From: "Paul E. McKenney" <paulmck@linux.vnet.ibm.com>
To: Frederic Weisbecker <fweisbec@gmail.com>
Cc: LKML <linux-kernel@vger.kernel.org>,
Josh Triplett <josh@joshtriplett.org>,
Steven Rostedt <rostedt@goodmis.org>,
Mathieu Desnoyers <mathieu.desnoyers@efficios.com>
Subject: Re: [PATCH] rcu: Only pin GP kthread when full dynticks is actually used
Date: Thu, 12 Jun 2014 18:35:15 -0700 [thread overview]
Message-ID: <20140613013515.GA9589@linux.vnet.ibm.com> (raw)
In-Reply-To: <20140613012432.GH4581@linux.vnet.ibm.com>
On Thu, Jun 12, 2014 at 06:24:32PM -0700, Paul E. McKenney wrote:
> On Fri, Jun 13, 2014 at 02:16:59AM +0200, Frederic Weisbecker wrote:
> > CONFIG_NO_HZ_FULL may be enabled widely on distros nowadays but actual
> > users should be a tiny minority, if actually any.
> >
> > Also there is a risk that affining the GP kthread to a single CPU could
> > end up noticeably reducing RCU performances and increasing energy
> > consumption.
> >
> > So lets affine the GP kthread only when nohz full is actually used
> > (ie: when the nohz_full= parameter is filled or CONFIG_NO_HZ_FULL_ALL=y)
Which reminds me... Kernel-heavy workloads running NO_HZ_FULL_ALL=y
can see long RCU grace periods, as in about two seconds each.
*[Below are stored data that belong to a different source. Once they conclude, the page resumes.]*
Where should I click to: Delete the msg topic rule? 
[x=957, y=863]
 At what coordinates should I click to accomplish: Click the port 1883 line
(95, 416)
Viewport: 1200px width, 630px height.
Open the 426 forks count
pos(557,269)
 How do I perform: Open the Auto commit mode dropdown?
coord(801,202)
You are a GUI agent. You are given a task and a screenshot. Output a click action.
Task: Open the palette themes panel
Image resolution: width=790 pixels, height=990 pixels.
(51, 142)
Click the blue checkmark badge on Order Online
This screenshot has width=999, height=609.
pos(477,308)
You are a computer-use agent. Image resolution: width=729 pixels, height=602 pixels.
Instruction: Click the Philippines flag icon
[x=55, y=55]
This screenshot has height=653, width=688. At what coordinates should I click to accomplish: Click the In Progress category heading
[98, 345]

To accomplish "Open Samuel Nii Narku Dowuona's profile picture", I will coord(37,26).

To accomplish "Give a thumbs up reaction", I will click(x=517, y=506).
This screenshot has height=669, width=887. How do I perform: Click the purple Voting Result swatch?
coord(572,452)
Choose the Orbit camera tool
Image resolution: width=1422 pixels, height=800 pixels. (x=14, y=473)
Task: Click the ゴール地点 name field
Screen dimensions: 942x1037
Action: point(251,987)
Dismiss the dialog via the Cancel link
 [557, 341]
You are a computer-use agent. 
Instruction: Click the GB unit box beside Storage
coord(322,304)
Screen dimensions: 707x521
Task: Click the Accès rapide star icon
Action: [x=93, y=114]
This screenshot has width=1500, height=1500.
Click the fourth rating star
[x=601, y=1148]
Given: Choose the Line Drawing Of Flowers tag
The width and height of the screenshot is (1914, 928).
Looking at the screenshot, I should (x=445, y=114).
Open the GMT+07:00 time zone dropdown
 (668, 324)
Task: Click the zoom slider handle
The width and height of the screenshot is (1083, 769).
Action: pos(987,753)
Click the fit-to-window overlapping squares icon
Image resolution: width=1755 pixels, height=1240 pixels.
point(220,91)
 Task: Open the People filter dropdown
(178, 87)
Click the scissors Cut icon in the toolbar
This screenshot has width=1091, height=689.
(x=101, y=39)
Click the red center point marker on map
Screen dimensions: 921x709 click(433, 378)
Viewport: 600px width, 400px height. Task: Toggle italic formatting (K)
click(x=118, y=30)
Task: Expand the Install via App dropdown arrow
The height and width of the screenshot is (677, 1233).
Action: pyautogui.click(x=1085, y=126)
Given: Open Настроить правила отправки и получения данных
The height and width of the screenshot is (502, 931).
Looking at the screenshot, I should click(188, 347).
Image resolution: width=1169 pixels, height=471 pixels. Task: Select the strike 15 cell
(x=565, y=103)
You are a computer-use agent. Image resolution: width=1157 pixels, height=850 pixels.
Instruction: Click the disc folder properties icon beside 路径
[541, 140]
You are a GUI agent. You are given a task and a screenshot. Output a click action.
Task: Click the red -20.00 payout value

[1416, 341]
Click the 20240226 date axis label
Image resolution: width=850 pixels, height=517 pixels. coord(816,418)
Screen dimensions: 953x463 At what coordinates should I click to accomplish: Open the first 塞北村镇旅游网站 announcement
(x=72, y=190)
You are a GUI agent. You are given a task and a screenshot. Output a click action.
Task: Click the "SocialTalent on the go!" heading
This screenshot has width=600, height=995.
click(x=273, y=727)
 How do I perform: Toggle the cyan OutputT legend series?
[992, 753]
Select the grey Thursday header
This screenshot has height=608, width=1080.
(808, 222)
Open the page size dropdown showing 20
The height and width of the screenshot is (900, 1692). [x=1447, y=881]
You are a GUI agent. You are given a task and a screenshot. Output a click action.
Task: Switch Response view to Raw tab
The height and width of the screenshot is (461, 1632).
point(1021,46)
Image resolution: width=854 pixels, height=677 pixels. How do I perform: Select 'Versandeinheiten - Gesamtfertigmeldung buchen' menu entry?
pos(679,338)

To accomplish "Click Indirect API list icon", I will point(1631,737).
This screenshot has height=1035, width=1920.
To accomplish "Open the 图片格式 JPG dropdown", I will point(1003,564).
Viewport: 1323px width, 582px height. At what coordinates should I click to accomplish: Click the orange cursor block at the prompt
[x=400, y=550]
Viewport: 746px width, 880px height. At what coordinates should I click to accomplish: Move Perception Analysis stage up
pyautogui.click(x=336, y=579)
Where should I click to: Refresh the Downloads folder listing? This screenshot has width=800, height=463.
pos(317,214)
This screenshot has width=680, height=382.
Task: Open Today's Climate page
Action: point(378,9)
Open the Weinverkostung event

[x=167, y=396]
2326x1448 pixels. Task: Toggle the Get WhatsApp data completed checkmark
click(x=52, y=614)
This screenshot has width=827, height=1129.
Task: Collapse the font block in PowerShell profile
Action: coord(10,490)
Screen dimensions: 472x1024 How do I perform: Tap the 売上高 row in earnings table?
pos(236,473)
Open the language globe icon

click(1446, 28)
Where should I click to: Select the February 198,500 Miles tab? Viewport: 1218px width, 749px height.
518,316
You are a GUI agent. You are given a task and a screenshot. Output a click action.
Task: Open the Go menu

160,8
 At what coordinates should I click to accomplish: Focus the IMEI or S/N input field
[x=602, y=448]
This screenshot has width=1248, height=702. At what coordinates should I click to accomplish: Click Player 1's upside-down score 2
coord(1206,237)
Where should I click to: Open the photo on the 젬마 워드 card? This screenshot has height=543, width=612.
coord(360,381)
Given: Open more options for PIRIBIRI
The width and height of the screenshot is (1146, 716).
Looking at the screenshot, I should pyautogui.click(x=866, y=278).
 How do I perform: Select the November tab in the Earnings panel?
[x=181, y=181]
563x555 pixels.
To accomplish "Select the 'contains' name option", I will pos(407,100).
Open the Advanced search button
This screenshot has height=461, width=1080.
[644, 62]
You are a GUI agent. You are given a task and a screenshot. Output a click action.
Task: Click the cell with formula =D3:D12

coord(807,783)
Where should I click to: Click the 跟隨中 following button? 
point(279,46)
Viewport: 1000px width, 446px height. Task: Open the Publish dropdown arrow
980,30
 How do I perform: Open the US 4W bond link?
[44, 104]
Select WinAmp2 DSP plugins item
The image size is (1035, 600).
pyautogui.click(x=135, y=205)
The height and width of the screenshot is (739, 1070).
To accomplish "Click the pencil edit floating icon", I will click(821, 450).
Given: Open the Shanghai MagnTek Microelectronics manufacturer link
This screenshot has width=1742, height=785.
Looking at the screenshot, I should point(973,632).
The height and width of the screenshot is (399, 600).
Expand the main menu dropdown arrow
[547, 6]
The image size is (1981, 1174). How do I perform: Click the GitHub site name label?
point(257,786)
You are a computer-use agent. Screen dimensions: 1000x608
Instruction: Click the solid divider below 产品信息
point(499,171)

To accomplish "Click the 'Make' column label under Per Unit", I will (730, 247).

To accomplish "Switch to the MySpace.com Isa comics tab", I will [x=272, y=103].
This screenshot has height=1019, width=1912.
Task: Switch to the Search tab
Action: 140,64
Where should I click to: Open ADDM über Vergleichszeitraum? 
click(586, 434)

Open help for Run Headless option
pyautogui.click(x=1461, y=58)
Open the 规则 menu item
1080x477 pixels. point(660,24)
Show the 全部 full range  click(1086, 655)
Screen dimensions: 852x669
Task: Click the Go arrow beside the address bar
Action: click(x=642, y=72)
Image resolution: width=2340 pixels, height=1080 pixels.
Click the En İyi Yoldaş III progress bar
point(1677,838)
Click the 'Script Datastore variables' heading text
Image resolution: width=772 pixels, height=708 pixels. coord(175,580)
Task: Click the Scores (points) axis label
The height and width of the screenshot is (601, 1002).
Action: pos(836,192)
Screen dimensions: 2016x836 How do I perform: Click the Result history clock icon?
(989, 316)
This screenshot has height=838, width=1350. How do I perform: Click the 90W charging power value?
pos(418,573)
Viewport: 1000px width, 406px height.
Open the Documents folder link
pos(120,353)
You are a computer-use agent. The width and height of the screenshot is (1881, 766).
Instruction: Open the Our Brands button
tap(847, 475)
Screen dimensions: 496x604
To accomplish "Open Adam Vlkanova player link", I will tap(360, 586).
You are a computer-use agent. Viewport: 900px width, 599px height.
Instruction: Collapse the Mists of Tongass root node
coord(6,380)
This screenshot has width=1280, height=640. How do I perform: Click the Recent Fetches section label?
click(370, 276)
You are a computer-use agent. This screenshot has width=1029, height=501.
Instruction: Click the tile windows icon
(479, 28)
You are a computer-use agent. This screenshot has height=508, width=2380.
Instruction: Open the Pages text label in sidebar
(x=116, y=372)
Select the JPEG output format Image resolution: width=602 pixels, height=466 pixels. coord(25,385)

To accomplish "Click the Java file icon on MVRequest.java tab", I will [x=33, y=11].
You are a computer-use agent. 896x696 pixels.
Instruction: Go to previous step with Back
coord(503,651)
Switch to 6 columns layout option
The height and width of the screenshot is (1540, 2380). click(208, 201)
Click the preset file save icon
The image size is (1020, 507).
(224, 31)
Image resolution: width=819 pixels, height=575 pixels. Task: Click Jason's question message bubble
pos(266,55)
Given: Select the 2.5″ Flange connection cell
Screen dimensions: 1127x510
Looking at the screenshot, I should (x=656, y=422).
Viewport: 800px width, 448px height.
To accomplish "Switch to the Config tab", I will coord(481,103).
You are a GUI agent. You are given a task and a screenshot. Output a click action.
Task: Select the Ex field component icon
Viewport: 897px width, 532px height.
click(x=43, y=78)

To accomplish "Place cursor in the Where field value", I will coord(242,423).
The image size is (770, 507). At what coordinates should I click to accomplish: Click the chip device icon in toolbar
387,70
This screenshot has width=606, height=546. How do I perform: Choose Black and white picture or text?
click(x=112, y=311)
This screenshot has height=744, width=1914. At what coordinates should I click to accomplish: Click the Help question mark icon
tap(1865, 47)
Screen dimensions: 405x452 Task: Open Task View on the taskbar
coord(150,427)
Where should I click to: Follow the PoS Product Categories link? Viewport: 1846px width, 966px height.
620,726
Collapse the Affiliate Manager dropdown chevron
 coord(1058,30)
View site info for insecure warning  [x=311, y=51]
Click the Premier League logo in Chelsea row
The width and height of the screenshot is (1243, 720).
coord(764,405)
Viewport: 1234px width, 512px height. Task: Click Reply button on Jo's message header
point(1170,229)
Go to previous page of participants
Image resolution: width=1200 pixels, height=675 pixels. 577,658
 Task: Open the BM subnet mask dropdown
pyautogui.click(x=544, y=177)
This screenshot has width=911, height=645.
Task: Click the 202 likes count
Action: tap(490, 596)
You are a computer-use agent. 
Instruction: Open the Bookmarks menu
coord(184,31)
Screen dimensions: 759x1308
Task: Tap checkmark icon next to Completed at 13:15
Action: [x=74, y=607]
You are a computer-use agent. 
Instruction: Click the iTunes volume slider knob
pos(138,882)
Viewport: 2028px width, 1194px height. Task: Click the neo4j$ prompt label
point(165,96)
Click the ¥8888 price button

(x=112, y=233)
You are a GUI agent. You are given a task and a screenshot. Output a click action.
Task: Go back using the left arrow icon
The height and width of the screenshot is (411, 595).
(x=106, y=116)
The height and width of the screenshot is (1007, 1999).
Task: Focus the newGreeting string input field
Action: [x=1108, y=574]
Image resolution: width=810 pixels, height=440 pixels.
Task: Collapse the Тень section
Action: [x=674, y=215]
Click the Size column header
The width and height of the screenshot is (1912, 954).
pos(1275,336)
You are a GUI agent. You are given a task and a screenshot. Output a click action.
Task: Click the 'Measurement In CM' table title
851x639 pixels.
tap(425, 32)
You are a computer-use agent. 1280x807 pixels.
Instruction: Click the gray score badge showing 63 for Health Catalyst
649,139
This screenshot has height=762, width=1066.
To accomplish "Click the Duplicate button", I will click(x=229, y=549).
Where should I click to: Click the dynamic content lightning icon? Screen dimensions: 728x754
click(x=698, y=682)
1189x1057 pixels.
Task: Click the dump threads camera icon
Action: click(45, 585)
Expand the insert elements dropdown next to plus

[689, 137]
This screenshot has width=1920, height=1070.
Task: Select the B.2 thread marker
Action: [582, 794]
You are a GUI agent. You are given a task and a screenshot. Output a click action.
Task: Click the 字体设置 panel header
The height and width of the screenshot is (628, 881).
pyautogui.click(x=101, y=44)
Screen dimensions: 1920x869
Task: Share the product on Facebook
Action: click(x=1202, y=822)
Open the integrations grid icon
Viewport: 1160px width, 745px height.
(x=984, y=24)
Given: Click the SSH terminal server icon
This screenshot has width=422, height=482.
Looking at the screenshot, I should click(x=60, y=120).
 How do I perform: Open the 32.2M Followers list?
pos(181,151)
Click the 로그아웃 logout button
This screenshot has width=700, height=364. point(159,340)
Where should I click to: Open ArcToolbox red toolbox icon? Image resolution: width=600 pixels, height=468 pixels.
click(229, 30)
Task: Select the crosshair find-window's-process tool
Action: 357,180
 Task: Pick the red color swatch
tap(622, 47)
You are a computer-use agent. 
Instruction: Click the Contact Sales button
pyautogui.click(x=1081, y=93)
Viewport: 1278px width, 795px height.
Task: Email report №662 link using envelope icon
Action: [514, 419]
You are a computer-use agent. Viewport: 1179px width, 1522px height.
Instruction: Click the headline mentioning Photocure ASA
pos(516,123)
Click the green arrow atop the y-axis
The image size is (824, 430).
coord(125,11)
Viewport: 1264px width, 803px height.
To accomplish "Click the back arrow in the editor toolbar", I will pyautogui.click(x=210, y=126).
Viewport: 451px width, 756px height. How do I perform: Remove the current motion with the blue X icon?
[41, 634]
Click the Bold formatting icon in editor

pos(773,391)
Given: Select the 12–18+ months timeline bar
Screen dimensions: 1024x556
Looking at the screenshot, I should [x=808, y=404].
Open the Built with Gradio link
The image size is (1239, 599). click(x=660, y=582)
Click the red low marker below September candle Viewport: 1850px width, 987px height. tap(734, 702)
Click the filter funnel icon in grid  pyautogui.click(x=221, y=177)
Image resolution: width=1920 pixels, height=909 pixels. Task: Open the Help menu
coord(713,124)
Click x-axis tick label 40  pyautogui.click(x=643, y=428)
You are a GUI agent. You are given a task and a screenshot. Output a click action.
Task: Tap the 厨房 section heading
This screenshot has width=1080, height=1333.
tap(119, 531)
It is
not hard for me to detect this situation. Is there some way I can
call for a given CPU's scheduling-clock interrupt to be turned on?
I believe that the nsproxy guys were seeing something like this as well.
Thanx, Paul
> > Signed-off-by: Frederic Weisbecker <fweisbec@gmail.com>
> > Cc: Josh Triplett <josh@joshtriplett.org>
> > Cc: Steven Rostedt <rostedt@goodmis.org>
> > Cc: Mathieu Desnoyers <mathieu.desnoyers@efficios.com>
> > ---
> > kernel/rcu/tree_plugin.h | 10 +++++++---
> > 1 file changed, 7 insertions(+), 3 deletions(-)
> >
> > diff --git a/kernel/rcu/tree_plugin.h b/kernel/rcu/tree_plugin.h
> > index cbc2c45..726f52c 100644
> > --- a/kernel/rcu/tree_plugin.h
> > +++ b/kernel/rcu/tree_plugin.h
> > @@ -2843,12 +2843,16 @@ static bool rcu_nohz_full_cpu(struct rcu_state *rsp)
> > */
> > static void rcu_bind_gp_kthread(void)
> > {
> > -#ifdef CONFIG_NO_HZ_FULL
> > - int cpu = ACCESS_ONCE(tick_do_timer_cpu);
> > + int cpu;
> > +
> > + if (!tick_nohz_full_enabled())
> > + return;
> > +
> > + cpu = ACCESS_ONCE(tick_do_timer_cpu);
> >
> > if (cpu < 0 || cpu >= nr_cpu_ids)
> > return;
> > +
> > if (raw_smp_processor_id() != cpu)
> > set_cpus_allowed_ptr(current, cpumask_of(cpu));
> > -#endif /* #ifdef CONFIG_NO_HZ_FULL */
> > }
>
> Hello, Frederic,
>
> I have the following queued. Shall I port yours on top of mine, or is
> there an issue with mine?
>
> Thanx, Paul
>
> ------------------------------------------------------------------------
>
> rcu: Bind grace-period kthreads to non-NO_HZ_FULL CPUs
>
> Binding the grace-period kthreads to the timekeeping CPU resulted in
> significant performance decreases for some workloads. For more detail,
> see:
>
> https://lkml.org/lkml/2014/6/3/395 for benchmark numbers
>
> https://lkml.org/lkml/2014/6/4/218 for CPU statistics
>
> It turns out that it is necessary to bind the grace-period kthreads
> to the timekeeping CPU only when all but CPU 0 is a nohz_full CPU
> on the one hand or if CONFIG_NO_HZ_FULL_SYSIDLE=y on the other.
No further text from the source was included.